Delimiter seperated value file loader for MongoDB. Built upon Firehose framework.

Description:A DSV import tool and ThreadPool framework for MongoDB clients
Author: Bryan Reinero <breinero@gmail.com>


Firehose is both a mulithreaded DSV import tool for MongoDB, AND an instrumented execution framework which you can use to benchmark your own applications.

Firehose includes these major components:
  • A simple code instrumentation and reporting library
  • A customizable command line interface builder
  • A multithreaded worker pool
  • An application framework so that you may use all of these components together for your own load testing purposes

The Main Take Away

While Firehose does include a DSV import tool, that functionality is actually just an example application which uses all of the components together to do useful work. Let's take a closer look at the import tool to understand how you might want to use Firehose's features.

Firehose by Example: The DSV Import Tool

Ok, so I want to read a CSV file and import those records into MongoDB as fast as I can. To get that file into MongoDB I will need to execute a three step process on each line of the file;

  • Read the next line from the file
  • Parse the line, converting it into a object prepped for insertion
  • Insert the new object into MongoDB

As a curious and conscientious software engineer, I am very interested to know how much time each of these steps takes so that I can establish performance baselines. I can use Firehose's instrumentation library to mark the start and end of each step with use of the Interval class class. For instance, here's how I determine how long and individual insertion takes.

Interval insertDuration = samples.set("insert"); // Set the time marker
dao.insert( object ); // perform the actual work
insertDuration.mark(); // mark the operation as complete

The insertDuration Interval is collected and averaged automatically by Firehose giving me mean latency of the insertion operation. Firehose will then pretty-print the running average to the console so that I may see how fast my operations are executing in real time.

Firehose pretty prints this output, ( refreshing the console each second)

   threads: 2,
   "linesread": 100000,
   samples: {
       units: "microseconds",
       "interval": 1000000,
       ops: [
               name: "total",
               count: 7926,
               average: 250
               name: "readline",
               count: 7926,
               average: 1
               name: "insert",
               count: 7926,
               average: 182
               name: "build",
               count: 7924,
               average: 3

This output tells me that inserts are taking an average of 182 microseconds, as averaged over a time interval of 1000000 microseconds, (1 second). During this 1 second interval I inserted 7926 documents. As the output is printed in JSON format I can insert these stats into MongoDB for benchmarking analysis!

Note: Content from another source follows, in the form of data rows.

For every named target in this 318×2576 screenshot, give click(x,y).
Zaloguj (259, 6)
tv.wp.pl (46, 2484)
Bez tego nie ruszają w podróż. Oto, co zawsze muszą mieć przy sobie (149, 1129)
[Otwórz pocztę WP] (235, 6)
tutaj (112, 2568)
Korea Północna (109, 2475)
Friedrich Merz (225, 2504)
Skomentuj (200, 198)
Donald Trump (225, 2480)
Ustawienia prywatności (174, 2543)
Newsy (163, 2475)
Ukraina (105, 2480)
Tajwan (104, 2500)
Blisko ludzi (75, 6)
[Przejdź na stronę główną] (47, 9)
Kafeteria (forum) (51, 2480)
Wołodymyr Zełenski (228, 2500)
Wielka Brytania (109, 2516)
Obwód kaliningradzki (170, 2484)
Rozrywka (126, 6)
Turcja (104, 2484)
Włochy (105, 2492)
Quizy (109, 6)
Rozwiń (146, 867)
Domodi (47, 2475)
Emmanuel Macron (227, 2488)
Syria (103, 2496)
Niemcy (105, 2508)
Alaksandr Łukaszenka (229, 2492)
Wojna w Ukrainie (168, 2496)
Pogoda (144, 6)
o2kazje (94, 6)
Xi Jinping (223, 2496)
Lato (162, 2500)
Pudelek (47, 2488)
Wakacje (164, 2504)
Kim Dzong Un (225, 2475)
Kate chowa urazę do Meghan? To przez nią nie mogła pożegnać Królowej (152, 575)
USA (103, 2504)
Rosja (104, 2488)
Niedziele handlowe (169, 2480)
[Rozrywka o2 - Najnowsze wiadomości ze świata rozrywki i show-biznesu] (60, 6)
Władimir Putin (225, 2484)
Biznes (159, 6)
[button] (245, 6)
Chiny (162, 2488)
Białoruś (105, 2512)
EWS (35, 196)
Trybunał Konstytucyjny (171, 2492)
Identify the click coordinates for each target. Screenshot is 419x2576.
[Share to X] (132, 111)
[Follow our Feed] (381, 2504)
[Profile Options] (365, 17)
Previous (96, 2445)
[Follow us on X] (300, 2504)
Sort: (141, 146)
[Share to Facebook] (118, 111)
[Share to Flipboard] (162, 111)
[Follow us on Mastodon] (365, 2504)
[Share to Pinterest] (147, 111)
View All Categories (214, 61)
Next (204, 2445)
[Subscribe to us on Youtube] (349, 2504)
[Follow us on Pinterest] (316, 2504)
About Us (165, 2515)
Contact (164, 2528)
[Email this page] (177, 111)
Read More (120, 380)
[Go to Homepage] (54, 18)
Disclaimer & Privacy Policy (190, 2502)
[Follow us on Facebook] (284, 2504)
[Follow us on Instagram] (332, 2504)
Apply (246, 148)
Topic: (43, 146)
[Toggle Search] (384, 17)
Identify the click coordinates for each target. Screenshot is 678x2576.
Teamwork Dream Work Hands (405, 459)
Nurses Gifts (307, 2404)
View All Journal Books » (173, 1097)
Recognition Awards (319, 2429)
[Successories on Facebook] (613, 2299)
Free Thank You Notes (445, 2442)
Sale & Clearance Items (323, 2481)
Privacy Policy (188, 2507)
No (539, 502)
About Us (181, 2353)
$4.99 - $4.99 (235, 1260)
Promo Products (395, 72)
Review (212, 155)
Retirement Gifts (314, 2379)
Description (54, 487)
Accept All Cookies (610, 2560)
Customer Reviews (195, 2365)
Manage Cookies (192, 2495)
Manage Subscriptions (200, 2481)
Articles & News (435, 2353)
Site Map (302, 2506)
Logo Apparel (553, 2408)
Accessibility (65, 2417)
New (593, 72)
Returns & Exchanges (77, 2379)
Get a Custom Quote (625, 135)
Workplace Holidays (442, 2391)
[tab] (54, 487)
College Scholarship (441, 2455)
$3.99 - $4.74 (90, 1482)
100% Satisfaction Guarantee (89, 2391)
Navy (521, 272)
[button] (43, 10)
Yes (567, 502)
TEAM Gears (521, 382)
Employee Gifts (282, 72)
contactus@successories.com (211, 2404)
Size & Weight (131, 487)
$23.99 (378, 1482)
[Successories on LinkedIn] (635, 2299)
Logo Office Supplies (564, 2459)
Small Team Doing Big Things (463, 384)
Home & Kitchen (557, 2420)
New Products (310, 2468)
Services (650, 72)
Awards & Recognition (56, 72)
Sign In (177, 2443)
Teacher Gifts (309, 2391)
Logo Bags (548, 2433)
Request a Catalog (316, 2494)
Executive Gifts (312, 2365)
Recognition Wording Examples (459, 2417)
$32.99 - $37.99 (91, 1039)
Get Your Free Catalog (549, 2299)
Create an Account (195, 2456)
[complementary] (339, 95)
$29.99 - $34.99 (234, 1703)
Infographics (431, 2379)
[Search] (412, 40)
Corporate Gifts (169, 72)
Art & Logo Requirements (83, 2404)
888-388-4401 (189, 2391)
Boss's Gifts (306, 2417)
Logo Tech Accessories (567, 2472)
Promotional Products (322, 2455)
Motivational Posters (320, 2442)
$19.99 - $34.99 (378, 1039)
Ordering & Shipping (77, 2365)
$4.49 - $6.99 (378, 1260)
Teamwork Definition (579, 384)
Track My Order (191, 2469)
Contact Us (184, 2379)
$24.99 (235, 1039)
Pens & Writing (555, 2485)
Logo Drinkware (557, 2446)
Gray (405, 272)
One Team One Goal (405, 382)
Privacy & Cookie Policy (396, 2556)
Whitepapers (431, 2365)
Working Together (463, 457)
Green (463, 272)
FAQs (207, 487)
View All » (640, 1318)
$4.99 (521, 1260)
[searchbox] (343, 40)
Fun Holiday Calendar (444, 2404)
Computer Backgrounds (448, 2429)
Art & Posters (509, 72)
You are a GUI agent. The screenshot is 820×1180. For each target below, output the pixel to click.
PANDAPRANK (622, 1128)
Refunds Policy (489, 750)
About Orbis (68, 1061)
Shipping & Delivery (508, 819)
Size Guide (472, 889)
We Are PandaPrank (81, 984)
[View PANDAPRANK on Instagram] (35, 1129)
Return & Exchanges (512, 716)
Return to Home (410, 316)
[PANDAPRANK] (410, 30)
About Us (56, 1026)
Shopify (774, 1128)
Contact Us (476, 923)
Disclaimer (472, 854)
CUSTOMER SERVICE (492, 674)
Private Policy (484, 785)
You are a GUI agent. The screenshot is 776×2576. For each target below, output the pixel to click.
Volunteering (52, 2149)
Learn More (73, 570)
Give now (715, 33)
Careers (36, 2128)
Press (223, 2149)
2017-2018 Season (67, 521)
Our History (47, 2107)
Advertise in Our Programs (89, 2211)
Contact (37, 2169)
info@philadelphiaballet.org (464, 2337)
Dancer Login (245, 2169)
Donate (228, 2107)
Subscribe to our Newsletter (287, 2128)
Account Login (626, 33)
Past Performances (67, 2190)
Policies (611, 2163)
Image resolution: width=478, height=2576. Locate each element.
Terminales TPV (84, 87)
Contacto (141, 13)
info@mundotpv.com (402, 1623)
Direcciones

You can take a look at how this workload is processed here

Firehose by Example: The DSV Import Command Line Interface

Under the hood, Firehose uses the Apache Commons CLI library to parse command line options passed in at runtime. Firehose wraps the Commons CLI into the framework such that we can configure our own set of command line options easily. Using the CLI framework is a two step process.

  1. Declare command line options in a properties file
  2. Assign callback methods to handle the input

As an example let's take a look at the usage for Firehose's DSV Import feature to see how it uses the Commons CLI:


option long form type description
-cr --noPretty   print out in CR-delimited lines. Default is console mode pretty printing (when possible)
-f, --file <filepath> filename to import
-fs, --fsync   write concern: wait for page flush
-h, --headers <name:type> ',' delimited list of columns
-j, --journal   enable write concern wait for journal commit
-m, --mongos <host:port> ',' delimited list of mongodb hosts to connect to. Default localhost:27017
-ns, --namespace <namespace> target database and collection this work will use (format: 'db.col')
-pi, --printInterval <seconds> print output every n seconds
-ri, --reportInterval <seconds> average stats over a time interval of i milliseconds
-t, --threads <threads> number of worker threads. Default 1
-v, --verbose   Enable verbose output
-wc, --writeConcern <concern> write concern. Default = w:1

To generate these options I first declared the options I wanted to use inside my options.json file. Here's a snippet of the file:

"application": "Firehose",
"options": [
        "op": "m",
        "longOpt" : "mongos",
        "name": "hostname:port",
        "description": "',' delimited list of mongodb host to connect to. Default localhost:27017,",
        "args": "multi",
        "separator": ","
        "op": "f",
        "longOpt" : "file",
        "name": "file",
        "description":"filename to import (full path)",
        "required": true,
        "args" : 1
        "op": "t",
        "longOpt" : "threads",
        "name": "threads",
        "description": "number of worker threads. Default 1",
        args: 1

Firehose will read this file at application start up, creating the specific command line options I need to run the application. Now, all I need to do is define a set of callbacks which handle the processing of my command line options when a user actually runs the DSV Import tool. For example, here's the callback for handling input on the "-t" (or number of worker threads in the pool) option.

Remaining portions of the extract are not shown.